The full text of newly enacted section 7-210 of the New York City Administrative Code is set forth below:
§ 7-210 Liability of real property owner for failure to maintain sidewalk in a reasonably safe condition.
a. It shall be the duty of the owner of real property abutting any sidewalk, including, but not limited to, the intersection quadrant for corner property, to maintain such sidewalk in a reasonably safe condition.
b. Notwithstanding any other provision of law, the owner of real property abutting any sidewalk, including but not limited to, the intersection quadrant for corner property, shall be liable for any injury to property or personal injury, including death, proximately caused by the failure of such owner to maintain such sidewalk in a reasonably safe condition. Failure to maintain such sidewalk in a reasonably safe condition shall include, but not be limited to, the negligent failure to install, construct, reconstruct, repave, repair or replace defective sidewalk flags and the negligent failure to remove snow, ice, dirt or other material from the sidewalk. This subdivision shall not apply to one-, two-or three-family residential real property that is (i) in whole or in part, owner occupied, and (ii) used exclusively for residential purposes.

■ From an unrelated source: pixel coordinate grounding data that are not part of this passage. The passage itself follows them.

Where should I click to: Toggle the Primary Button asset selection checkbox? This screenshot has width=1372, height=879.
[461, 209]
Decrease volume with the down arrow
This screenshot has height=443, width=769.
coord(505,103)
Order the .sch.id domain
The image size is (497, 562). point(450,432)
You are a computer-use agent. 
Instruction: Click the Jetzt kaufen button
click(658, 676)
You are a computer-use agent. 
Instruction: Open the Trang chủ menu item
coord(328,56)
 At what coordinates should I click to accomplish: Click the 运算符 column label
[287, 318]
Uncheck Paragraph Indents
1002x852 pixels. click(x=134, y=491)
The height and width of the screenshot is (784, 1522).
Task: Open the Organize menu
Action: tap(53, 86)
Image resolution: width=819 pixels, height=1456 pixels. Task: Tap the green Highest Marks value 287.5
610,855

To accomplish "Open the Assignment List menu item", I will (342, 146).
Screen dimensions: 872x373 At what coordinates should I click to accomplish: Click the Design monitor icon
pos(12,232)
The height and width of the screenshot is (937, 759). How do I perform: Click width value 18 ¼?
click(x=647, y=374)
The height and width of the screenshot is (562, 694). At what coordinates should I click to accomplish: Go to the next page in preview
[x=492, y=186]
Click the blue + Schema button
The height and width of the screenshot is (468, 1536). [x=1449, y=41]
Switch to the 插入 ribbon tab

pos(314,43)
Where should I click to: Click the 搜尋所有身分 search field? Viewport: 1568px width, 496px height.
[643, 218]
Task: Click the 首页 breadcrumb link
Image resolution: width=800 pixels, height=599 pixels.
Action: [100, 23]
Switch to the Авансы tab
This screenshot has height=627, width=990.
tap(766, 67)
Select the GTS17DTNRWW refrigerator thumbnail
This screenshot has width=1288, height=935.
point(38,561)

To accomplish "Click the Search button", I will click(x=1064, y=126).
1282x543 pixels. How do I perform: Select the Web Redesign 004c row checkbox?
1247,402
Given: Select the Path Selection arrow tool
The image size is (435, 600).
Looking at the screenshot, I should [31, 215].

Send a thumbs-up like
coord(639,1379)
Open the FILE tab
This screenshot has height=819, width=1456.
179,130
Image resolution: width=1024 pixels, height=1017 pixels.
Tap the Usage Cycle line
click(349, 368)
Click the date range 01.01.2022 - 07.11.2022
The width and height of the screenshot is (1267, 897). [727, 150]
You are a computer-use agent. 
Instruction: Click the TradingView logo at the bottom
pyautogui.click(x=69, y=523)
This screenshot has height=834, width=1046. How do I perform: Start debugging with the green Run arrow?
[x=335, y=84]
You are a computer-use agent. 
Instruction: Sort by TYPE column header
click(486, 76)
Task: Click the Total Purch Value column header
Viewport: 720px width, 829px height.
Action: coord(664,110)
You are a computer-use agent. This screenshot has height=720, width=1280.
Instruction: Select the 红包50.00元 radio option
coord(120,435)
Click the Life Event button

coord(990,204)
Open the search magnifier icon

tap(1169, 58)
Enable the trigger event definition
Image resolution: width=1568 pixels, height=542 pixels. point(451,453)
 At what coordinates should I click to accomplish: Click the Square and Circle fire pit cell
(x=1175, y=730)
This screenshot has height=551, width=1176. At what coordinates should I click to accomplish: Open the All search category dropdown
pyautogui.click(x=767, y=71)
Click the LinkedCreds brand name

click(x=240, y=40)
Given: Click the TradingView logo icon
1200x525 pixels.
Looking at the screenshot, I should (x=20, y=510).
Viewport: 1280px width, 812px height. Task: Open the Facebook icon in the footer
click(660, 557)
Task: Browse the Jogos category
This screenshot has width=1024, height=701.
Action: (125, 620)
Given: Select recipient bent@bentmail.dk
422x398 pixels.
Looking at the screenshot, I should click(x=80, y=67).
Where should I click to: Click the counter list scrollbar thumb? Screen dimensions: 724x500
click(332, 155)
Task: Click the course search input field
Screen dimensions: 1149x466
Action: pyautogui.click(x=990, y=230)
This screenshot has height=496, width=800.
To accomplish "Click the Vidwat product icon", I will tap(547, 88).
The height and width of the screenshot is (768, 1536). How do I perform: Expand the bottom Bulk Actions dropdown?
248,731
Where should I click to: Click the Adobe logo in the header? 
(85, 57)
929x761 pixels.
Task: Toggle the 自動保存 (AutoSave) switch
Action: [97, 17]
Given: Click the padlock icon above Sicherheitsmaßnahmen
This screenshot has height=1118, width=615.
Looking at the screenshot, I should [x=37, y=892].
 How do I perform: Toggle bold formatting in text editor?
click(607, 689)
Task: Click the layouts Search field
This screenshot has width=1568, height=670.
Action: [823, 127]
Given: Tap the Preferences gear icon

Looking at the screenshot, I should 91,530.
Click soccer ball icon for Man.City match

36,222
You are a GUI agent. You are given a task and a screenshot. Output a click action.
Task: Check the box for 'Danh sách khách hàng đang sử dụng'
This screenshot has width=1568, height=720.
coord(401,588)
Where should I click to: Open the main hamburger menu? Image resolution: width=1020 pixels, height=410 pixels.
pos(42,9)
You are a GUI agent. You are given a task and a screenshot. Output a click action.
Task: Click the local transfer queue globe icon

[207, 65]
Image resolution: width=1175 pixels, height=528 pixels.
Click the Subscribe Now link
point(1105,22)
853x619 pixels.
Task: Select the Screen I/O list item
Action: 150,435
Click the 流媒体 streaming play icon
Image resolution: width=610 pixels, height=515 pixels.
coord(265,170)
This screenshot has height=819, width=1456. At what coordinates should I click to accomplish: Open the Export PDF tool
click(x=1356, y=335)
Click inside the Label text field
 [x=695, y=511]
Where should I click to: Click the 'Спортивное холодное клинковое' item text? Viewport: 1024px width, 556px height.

c. Notwithstanding any other provision of law, the city shall not be liable for any injury to property or personal injury, including death, proximately caused by the failure to maintain sidewalks (other than sidewalks abutting one-, two- or three-family residential real property that is (i) in whole or in part, owner occupied, and (ii) used exclusively for residential purposes) in a reasonably safe condition. This subdivision shall not be construed to apply to the liability of the city as a property owner pursuant to subdivision b of this section.
d. Nothing in this section shall in any way affect the provisions of this chapter or of any other law or rule governing the manner in which an action proceeding against the city is commenced, including any provisions requiring prior notice to the city of defective conditions.